Peer Counseling offers student stress relief

Despite the sun blazing down heavily, Diamond Bar High students and teachers could be seen on the upper quads holding intense hula hoop contests and emphatically beating punching bags during the Unravel Revolution, held by Peer Counseling from Sept. 29 to Oct. 1. The group hosted lunchtime activities to raise awareness about stress-related mental illnesses.

The event was filled with activities to educate students on stress reduction techniques and also allowed both students and counselors to address other critical issues on campus. Peer Counseling advisor Sandy Davis and several Peer Counseling students ran the activities, ranging from building stress balls to throwing bean bags at books, during lunch in an effort to lessen the stress levels of students.

“Overall, our point that [peer counseling] is trying to get across is that everyone at school have issues every day, or things that they’ve dealt with, and we’re just trying to show that everyone should be kind to each other because we don’t know what they’re going through,” Peer Counseling President Aliya Simjee said.

The main attraction of the event was the “Graffiti Wall,” a giant stand decorated as a brick wall. On the wall, students were given the ability to place anonymous confessions, with the goal of releasing pent-up stress and burdens.

In addition, peer counselors tried to address many misconceptions about mental well-being by informing students about illnesses such as depression, anxiety, and bipolar disorder.  Tables were set up with pamphlets containing pertinent information on these illnesses as well as on future events such as the DB Forum on Oct. 27, which offers students the opportunity to discuss and cope with challenging teen issues, and the opening of the DBHS Wellness Center in January.

The Wellness Center will launch in January 2016. Peer Counseling hopes to create a place to relax and meditate during students’ free time at school.
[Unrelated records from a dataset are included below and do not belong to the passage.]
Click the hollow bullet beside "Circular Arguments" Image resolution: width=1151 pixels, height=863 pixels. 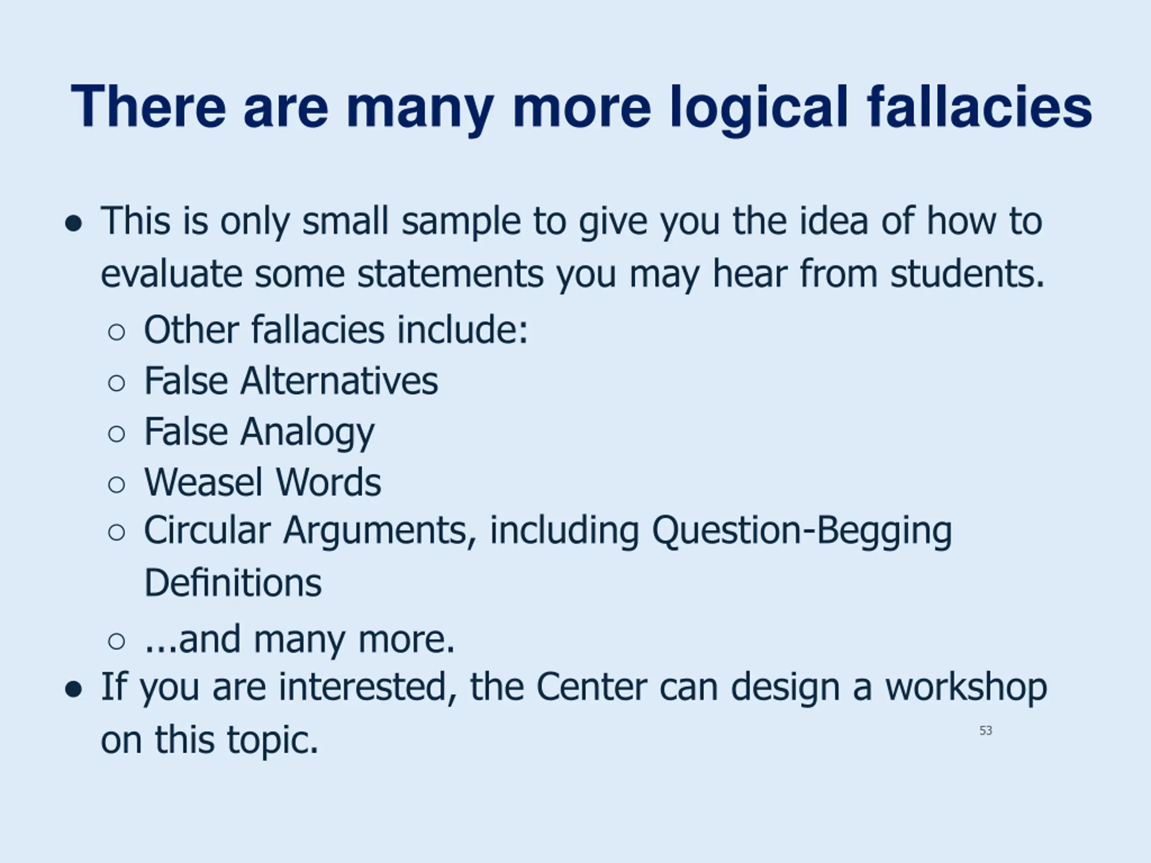coord(117,533)
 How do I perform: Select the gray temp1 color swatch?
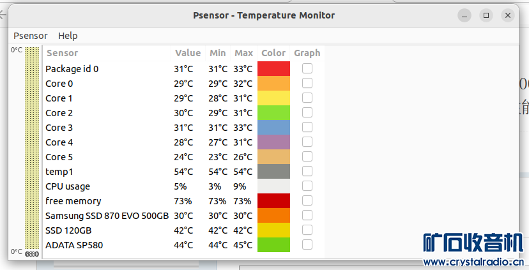point(273,172)
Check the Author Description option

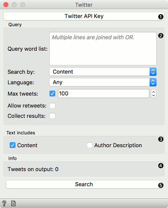pyautogui.click(x=90, y=145)
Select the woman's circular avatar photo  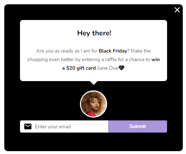point(94,104)
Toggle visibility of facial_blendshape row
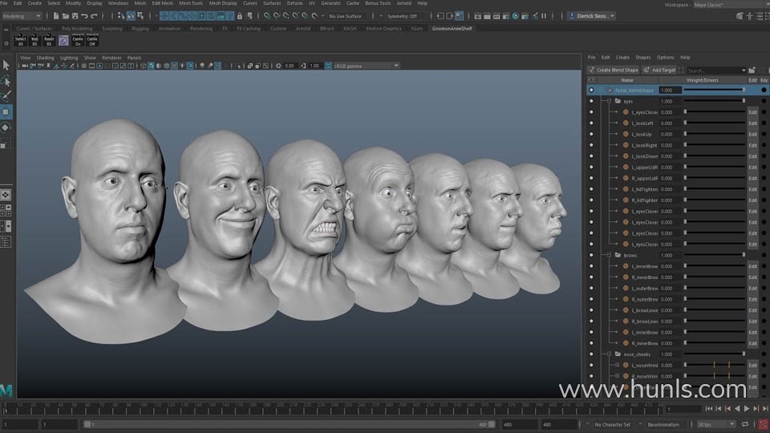This screenshot has height=433, width=770. 592,91
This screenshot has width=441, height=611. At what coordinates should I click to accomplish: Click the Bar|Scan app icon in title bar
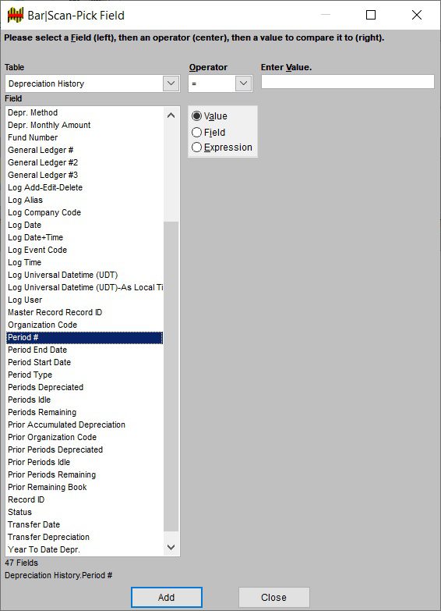tap(16, 15)
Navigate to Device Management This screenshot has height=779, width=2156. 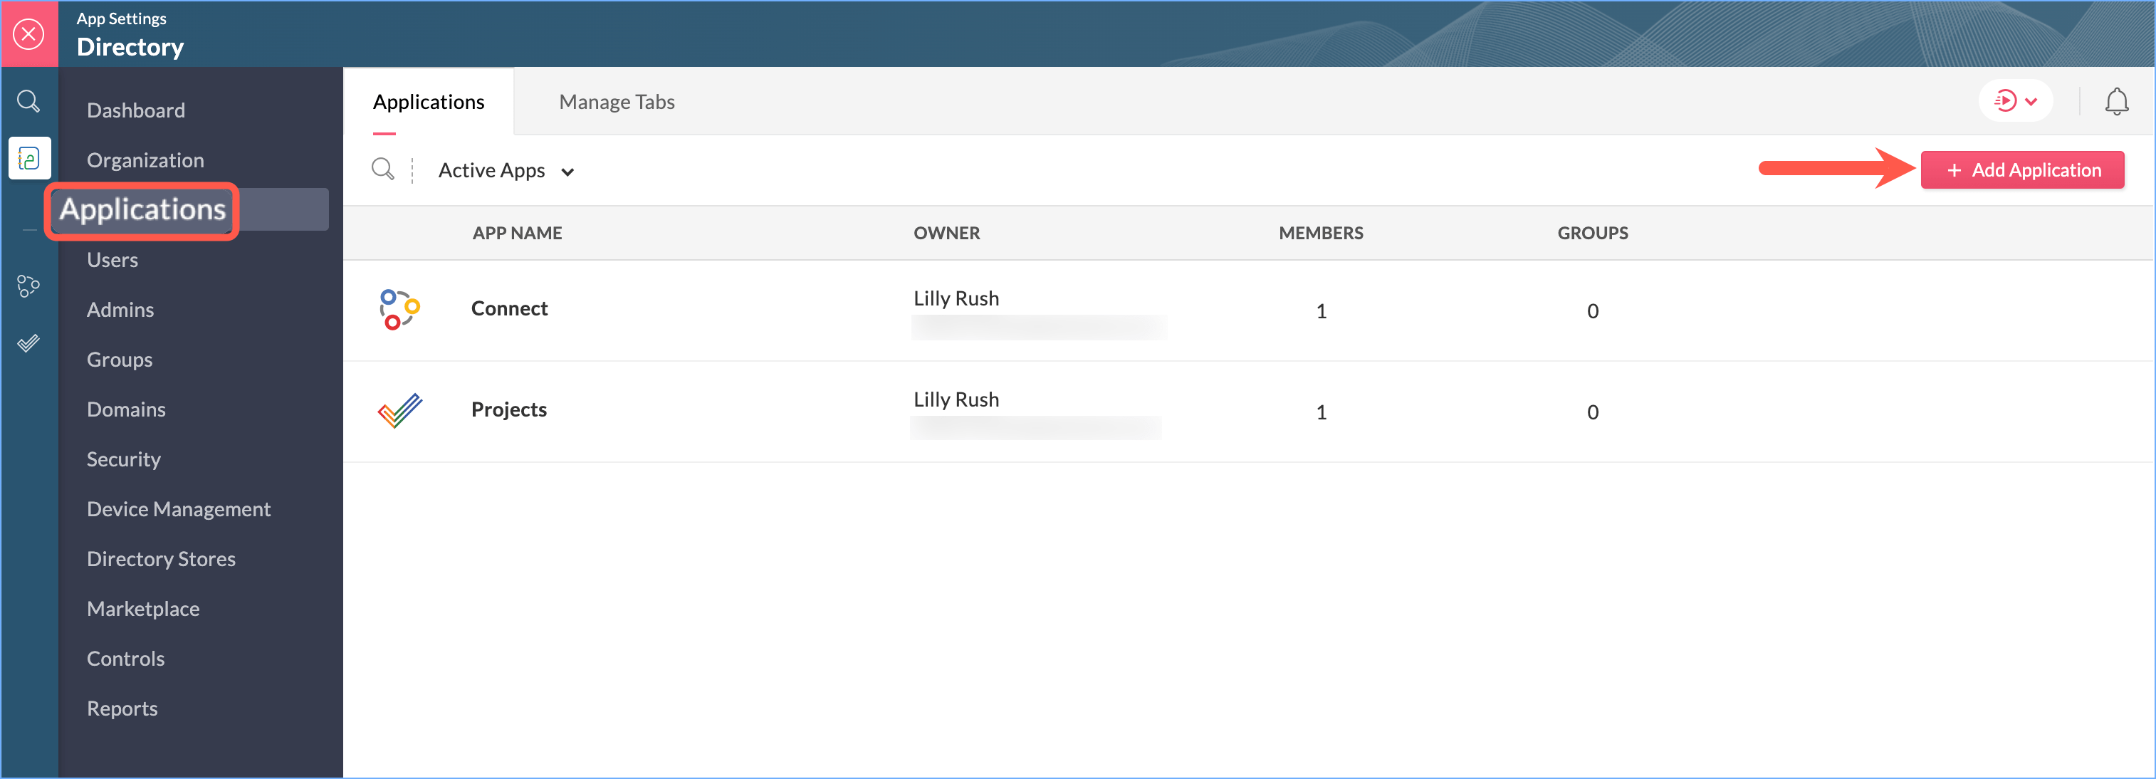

With DBHS’ reputation as a competitive, academic campus, students are bound to feel pressure and stress.

According to Davis, the main goal for peer counseling this year is to address that everyone’s whole wellness is important and not just academics.

“When you have family pressures, [academics], and everything else, it really exacerbates the situation. So giving [students] resources and helping them manage [stress] better will help them be better off in the future,” Davis said.